▶ _What the task asks_: Render the stretch from the start of the rows through the line containing "Action: pos(797,491)" as a JSON list of strings, one string per line, with blank lines omitted. Leave the pictures out.

(Rows on where targets appear)
============
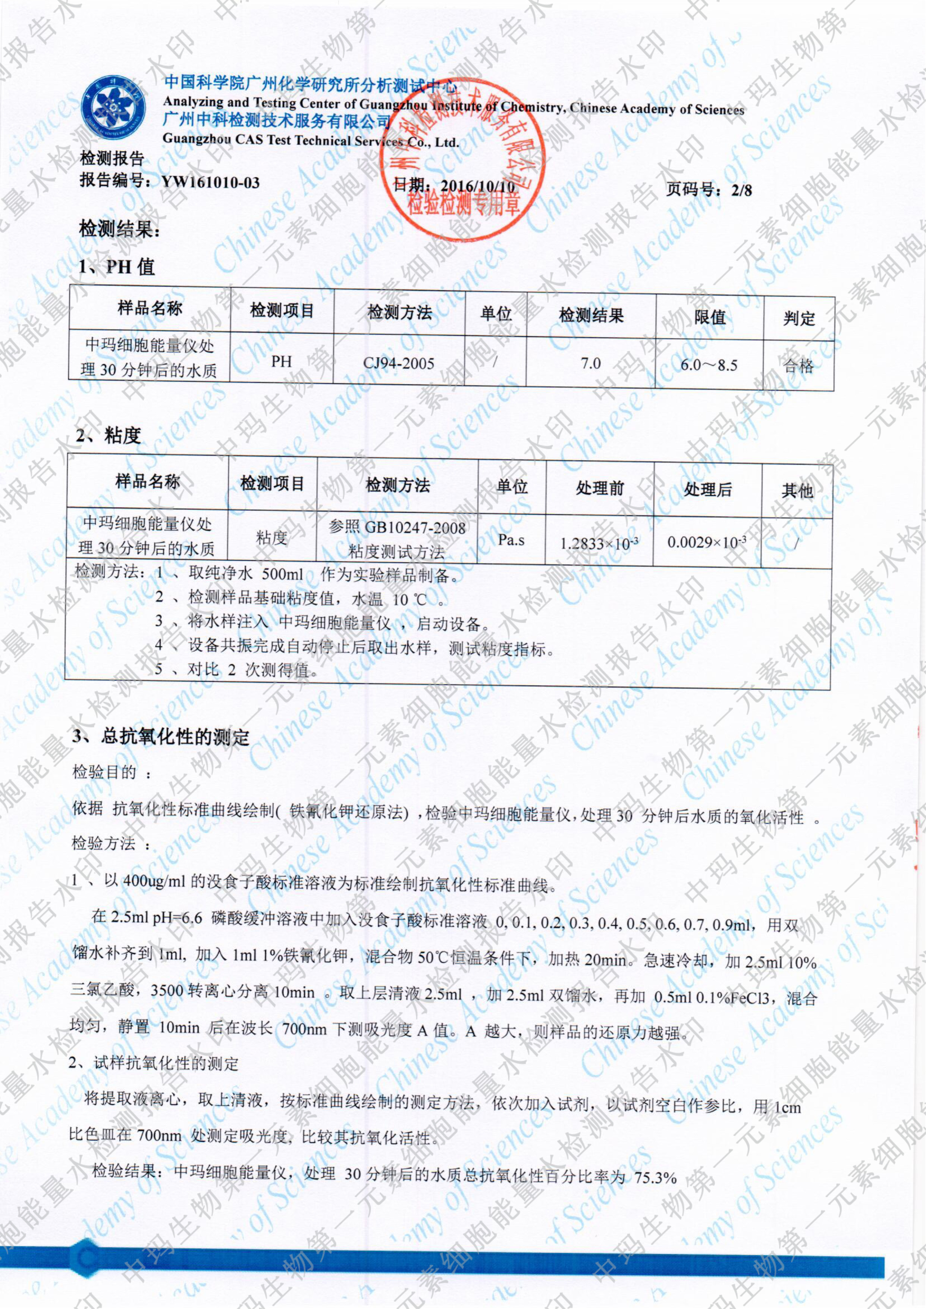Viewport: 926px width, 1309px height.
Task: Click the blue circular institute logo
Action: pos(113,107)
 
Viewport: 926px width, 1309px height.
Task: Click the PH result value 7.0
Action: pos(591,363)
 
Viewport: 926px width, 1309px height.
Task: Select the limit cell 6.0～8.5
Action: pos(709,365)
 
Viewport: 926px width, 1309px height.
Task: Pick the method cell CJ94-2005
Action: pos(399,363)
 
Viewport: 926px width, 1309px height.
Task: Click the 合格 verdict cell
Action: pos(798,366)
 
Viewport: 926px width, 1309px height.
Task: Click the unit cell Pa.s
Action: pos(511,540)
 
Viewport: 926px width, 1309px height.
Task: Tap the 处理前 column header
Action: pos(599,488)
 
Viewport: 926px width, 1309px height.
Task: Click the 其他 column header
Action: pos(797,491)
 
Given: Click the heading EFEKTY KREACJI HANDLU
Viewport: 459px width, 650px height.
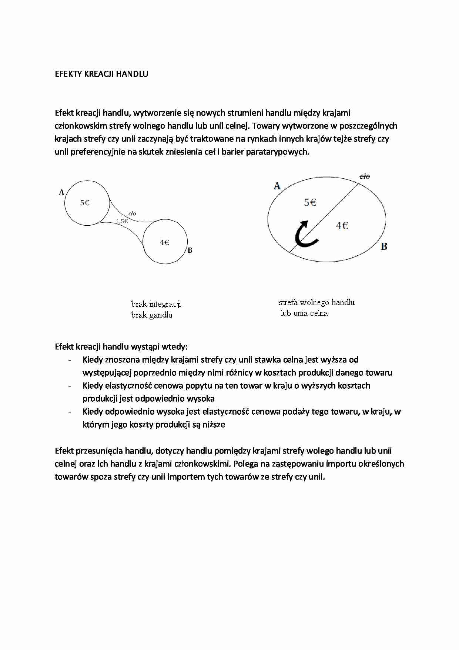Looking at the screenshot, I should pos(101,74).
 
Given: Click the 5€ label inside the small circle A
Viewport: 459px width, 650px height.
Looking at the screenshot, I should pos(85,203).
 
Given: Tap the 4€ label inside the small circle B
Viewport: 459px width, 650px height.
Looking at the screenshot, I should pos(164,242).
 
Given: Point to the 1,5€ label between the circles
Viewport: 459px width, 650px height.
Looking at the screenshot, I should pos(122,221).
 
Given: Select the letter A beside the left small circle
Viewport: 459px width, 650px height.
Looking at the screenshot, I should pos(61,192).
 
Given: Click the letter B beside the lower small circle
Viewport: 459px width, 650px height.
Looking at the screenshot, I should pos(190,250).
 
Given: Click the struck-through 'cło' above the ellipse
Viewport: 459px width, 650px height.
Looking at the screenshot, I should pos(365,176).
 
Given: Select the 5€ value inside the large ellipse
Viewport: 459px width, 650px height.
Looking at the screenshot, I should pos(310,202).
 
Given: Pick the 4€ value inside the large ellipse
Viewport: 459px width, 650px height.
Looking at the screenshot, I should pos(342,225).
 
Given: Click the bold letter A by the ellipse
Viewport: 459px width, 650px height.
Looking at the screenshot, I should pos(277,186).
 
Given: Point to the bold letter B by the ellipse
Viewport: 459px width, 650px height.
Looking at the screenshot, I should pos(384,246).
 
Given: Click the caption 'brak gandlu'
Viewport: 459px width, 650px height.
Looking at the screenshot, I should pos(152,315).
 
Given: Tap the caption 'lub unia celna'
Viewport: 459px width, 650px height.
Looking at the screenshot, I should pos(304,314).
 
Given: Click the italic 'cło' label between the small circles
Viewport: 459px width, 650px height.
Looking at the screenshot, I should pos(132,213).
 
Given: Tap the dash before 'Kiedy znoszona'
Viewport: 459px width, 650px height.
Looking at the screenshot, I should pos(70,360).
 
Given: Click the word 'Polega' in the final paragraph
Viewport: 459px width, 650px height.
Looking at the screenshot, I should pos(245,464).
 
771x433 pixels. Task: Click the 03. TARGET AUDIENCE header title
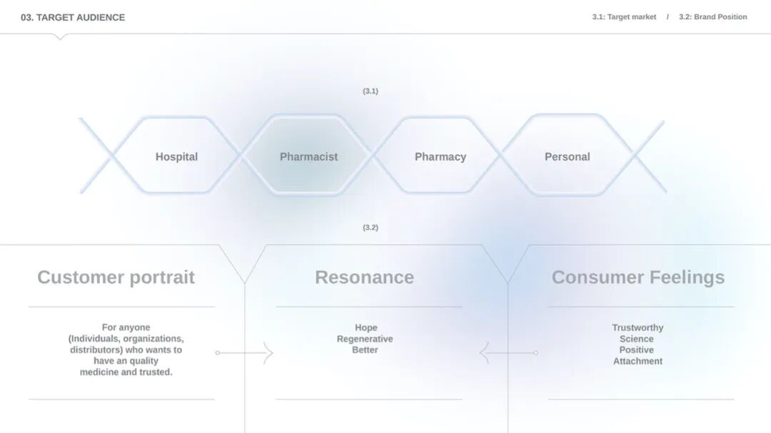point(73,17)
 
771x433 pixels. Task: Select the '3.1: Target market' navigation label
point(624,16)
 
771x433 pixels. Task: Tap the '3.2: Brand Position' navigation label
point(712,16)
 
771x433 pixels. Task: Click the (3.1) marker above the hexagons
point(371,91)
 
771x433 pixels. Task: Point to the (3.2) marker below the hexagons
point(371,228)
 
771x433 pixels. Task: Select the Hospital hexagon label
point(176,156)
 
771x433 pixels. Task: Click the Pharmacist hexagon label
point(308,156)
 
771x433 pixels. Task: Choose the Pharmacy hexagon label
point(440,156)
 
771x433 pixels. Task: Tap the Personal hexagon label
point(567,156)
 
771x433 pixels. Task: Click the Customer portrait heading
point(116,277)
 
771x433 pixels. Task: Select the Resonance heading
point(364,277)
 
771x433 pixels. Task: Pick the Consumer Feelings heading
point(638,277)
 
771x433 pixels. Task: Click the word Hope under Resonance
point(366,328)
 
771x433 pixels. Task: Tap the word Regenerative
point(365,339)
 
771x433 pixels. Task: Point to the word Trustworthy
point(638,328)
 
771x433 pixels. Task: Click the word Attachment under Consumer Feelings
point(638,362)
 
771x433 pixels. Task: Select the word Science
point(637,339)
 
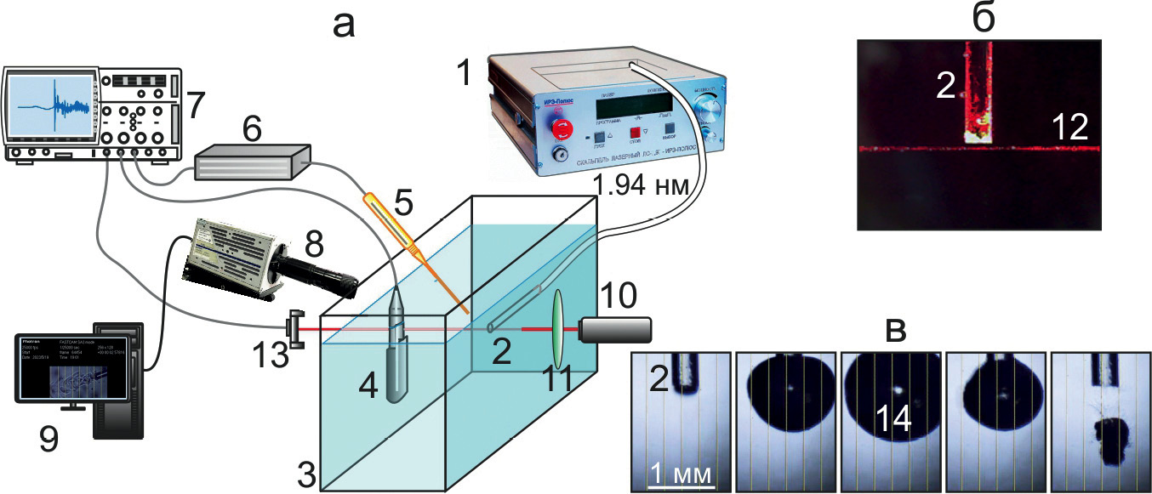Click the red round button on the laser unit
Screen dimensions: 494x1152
============
▶ _Full solution_:
[
  "Viewport: 926px width, 1309px height.",
  "Task: Click the blue circular institute logo",
  "Action: pos(113,107)",
  "Viewport: 926px width, 1309px height.",
  "Task: Click the PH result value 7.0",
  "Action: pos(591,363)",
  "Viewport: 926px width, 1309px height.",
  "Task: Select the limit cell 6.0～8.5",
  "Action: pos(709,365)",
  "Viewport: 926px width, 1309px height.",
  "Task: Pick the method cell CJ94-2005",
  "Action: pos(399,363)",
  "Viewport: 926px width, 1309px height.",
  "Task: Click the 合格 verdict cell",
  "Action: pos(798,366)",
  "Viewport: 926px width, 1309px height.",
  "Task: Click the unit cell Pa.s",
  "Action: pos(511,540)",
  "Viewport: 926px width, 1309px height.",
  "Task: Tap the 处理前 column header",
  "Action: pos(599,488)",
  "Viewport: 926px width, 1309px height.",
  "Task: Click the 其他 column header",
  "Action: pos(797,491)"
]